"Your business logic shouldn’t know how an email is sent — only that a notification needs to happen."
Of all the SOLID principles, the Dependency Inversion Principle (DIP) is perhaps the most architectural.
It’s not about syntax — it’s about control, flexibility, and future-proofing your code.
What does DIP really mean?
“High-level modules should not depend on low-level modules. Both should depend on abstractions.”

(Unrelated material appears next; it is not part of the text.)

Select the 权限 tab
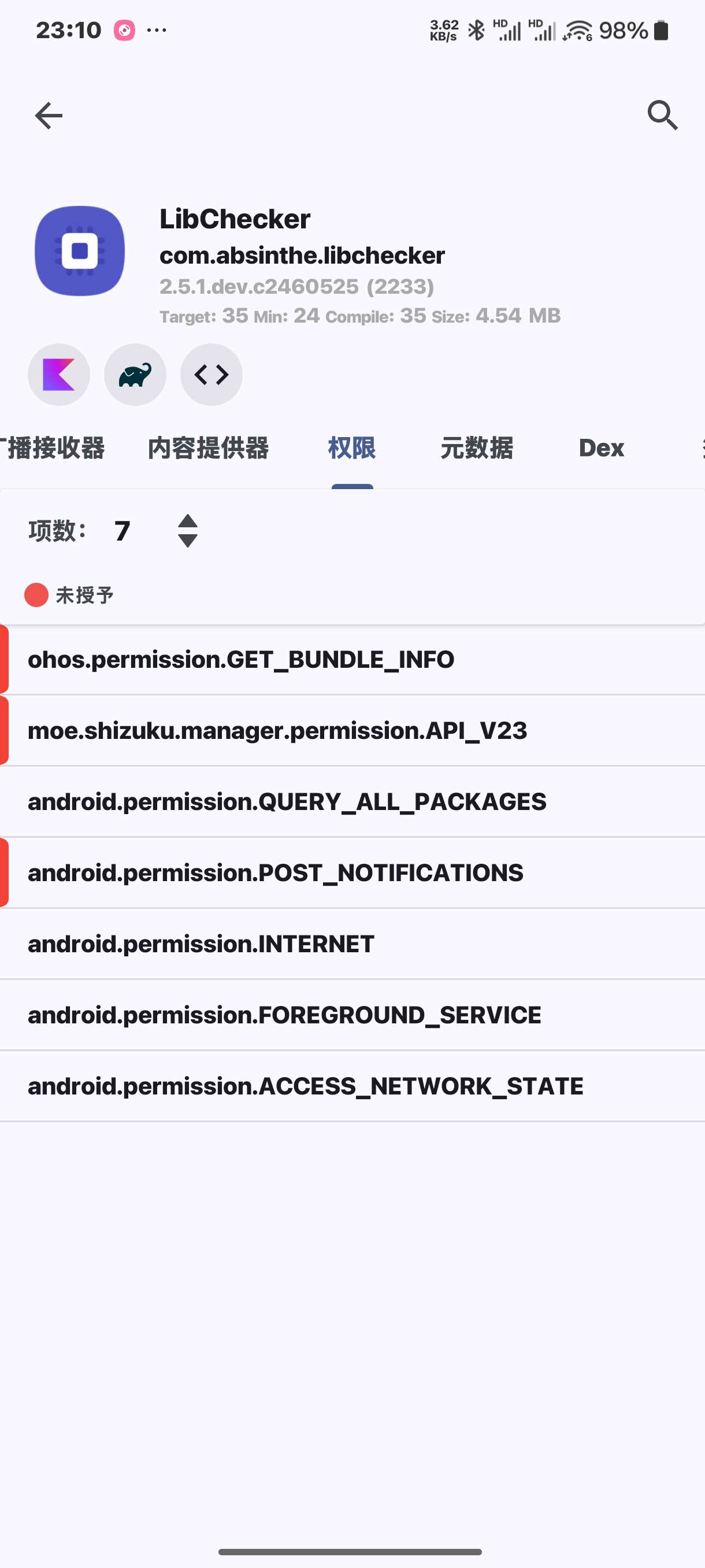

“Abstractions should not depend on details. Details should depend on abstractions.”
In simpler terms:
Your business logic shouldn't know or care about the specific implementation details
It should rely on interfaces, not classes
That’s how you design software that survives change
The problem: direct dependency on concrete classes
public class OrderService {
private readonly EmailService _email;
public OrderService() {
_email = new EmailService();
}
public void Process() {
// business logic
_email.SendConfirmation();
}
}
At first glance, it works. But under the hood:
OrderService is tightly coupled to EmailService
You can’t swap to SMS, WhatsApp, or Push without rewriting core logic
You can’t test this class without setting up real email behavior
You’re violating the DIP
The fix: invert the dependency using interfaces
public interface INotificationService {
void SendConfirmation();
}
public class EmailService : INotificationService {
public void SendConfirmation() {
// send email
}
}
Now in OrderService:
public class OrderService {
private readonly INotificationService _notification;
public OrderService(INotificationService notification) {
_notification = notification;
}
public void Process() {
// business logic
_notification.SendConfirmation();
}
}
You’ve inverted the dependency:
Now OrderService depends on what should happen, not how
Email, SMS, Push — all are plug-and-play
Testing becomes easy with mocks and stubs
A real-world analogy
Imagine your team writes code to log events.
One day it logs to a file. Tomorrow it might be a database. Later, maybe a cloud service.
If every piece of logic directly uses FileLogger, you’re stuck.
But if everything uses ILogger, you can change implementation without touching the logic.
That’s DIP in action.
Signs you're violating DIP
Classes directly new up other services
Business logic knows about HttpClient, DbContext, or EmailService
You can’t easily swap one implementation for another
Your unit tests are bloated because everything is too coupled
Benefits of applying DIP
✔ Clean, independent domain logic
✔ Flexible integrations (switch services, libraries, APIs)
✔ Reliable and fast unit testing
✔ Seamless support for multiple environments (dev, test, prod)
✔ Scalable architecture with clear boundaries
Bonus: Combine DIP with DI (Dependency Injection)
Using .NET’s built-in DI:
builder.Services.AddScoped();
builder.Services.AddScoped();
Now OrderService gets the correct implementation automatically — and you can swap it with one line of config.
Need to use SmsService in a test environment? Easy.
Conclusion: DIP is how you future-proof your software
DIP turns rigid, fragile systems into composable, adaptable solutions.
It’s how you stop rewriting business rules just to change a detail.
It’s how you separate what your code does from how it gets done.
"Details change. Behavior should not."